I think the Ian Fleming copyright holders should get William Boyd to pen another James Bond novel since Solo is a far more satisfactory Bond novel than both Devil May Care and Carte Blanche. I think what William Boyd's done here is to completely engross himself in the larger than life world Ian Fleming created in a way that the writers of the previous two Bond novels didn't. He doesn't go for realism, understanding that Bond can never be realistic and instead treats Bond as a superhero in a tux.

Boyd's Bond is very much Fleming's Bond - a carnal, chain smoking, action man. This is a Bond who can't talk to a woman without his eyes falling to the small nippled breasts or the bra-busting bouncers. In an early segment of the book Bond breaks into a woman's house and watches her undress. It's all good unclean fun and by the time the story starts proper I was completely sucked into the world of Bond in a way I have not been for a great many Bond novels. It helps, of course, that Boyd sets his novel in 1969 when Bond is 45 and ageing quite disgracefully. We don't need Bond updated for our overly sensitive times, nor do we want him to treat women as equals. The man Fleming created was a chauvinistic bastard and so too is the Bond that Boyd successfully recreates.

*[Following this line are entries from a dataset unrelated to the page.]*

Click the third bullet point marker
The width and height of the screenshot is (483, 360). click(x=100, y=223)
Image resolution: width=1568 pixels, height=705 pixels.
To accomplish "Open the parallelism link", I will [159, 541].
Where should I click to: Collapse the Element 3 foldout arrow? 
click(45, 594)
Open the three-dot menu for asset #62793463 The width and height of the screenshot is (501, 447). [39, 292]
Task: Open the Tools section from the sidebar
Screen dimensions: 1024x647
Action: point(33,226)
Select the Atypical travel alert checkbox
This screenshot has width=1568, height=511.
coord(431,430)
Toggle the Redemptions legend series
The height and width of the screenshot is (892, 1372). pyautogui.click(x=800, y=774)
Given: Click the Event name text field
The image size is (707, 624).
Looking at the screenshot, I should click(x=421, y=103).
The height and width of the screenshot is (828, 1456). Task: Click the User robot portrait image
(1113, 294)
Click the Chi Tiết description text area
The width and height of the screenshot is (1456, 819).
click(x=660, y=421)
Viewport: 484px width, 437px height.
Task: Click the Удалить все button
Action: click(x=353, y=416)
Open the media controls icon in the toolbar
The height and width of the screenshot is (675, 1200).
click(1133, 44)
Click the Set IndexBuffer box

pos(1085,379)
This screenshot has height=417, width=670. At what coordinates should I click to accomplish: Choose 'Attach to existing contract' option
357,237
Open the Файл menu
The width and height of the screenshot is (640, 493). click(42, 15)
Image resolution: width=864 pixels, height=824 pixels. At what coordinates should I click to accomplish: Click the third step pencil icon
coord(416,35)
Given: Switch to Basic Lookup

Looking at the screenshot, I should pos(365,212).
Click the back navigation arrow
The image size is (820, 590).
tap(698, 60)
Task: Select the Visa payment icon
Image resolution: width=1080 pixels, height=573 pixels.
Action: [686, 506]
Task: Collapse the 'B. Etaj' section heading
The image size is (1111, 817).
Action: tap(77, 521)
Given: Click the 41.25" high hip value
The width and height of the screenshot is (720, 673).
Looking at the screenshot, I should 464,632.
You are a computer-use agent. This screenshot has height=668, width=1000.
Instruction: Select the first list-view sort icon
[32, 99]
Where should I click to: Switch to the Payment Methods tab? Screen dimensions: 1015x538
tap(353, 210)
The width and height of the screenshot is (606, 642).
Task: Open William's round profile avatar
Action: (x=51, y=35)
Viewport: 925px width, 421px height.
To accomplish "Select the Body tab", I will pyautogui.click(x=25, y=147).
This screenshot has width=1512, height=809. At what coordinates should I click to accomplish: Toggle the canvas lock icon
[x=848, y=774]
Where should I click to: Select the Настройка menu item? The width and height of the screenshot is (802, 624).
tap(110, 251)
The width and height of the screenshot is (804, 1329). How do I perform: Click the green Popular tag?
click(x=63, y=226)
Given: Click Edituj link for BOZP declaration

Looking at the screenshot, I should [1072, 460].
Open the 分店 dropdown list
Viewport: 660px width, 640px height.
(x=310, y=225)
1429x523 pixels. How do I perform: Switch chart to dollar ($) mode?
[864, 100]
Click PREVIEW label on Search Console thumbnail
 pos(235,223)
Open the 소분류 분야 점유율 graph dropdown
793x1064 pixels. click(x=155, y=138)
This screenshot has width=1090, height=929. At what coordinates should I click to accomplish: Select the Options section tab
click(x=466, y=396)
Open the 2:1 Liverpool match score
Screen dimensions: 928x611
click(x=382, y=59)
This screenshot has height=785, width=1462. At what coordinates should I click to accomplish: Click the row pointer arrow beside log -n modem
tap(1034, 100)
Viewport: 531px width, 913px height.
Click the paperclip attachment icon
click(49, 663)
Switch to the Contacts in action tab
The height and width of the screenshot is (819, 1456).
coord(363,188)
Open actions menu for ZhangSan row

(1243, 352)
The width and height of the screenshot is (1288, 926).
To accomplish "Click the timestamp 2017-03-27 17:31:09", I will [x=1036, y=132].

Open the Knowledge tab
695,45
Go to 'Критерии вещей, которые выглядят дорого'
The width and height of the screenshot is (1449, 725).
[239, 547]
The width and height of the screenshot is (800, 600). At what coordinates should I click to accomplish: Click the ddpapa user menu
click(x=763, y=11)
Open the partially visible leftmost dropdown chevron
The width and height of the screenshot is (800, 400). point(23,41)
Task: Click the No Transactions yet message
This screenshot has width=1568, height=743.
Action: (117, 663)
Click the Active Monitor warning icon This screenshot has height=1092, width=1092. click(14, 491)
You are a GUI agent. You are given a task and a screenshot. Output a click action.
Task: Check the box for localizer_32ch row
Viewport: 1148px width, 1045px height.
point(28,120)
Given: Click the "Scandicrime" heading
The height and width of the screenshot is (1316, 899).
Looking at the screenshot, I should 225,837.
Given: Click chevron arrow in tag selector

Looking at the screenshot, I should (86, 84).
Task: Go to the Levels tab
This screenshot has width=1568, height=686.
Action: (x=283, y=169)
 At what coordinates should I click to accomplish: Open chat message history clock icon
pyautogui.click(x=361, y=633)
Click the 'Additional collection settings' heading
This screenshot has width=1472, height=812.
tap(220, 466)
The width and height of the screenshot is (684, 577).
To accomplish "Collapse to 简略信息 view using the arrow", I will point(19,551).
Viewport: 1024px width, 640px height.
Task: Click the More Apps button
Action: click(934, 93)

Bond admired the small-nippled breasts of the girl on the next table, clearly visible through the transparent gauze of her blouse. There was something to be said for modern fashions after all.

The plot concerns the fictional African country of Zanzarim which is in the midst of a terrible civil war and Bond is sent over with the task of bringing the war to an end. It is here that the book does tend to get a bit bogged down as Bond posing as a journalist, but after a terrific jungle scene things start to pick up again and there is a massive shock around the mid-way point. The latter section of the novel is set in America where Bond goes rogue, or solo as the book would have it, in order to exact vengeance for his near death at the hands of a double crossing bitch. There are more twists to come and Felix Leiter pops up towards the end of the book and helps Bond put everything in order.

There were several nice touches in the book - Bond bumping into an old school friend  and then naming many of his classmates for one and also the recipe for James Bond's salad dressing is painfully detailed. These may seem like minor points but they do add colour to the book, and make Bond seem real in a way that he hasn't for a great many years.

Overall then Solo is a success and the Bond here owes much more to the literary character than the cinematic one. This guy is nasty and even makes Daniel Craig looks like a pussy, and thankfully he does it all with so much style.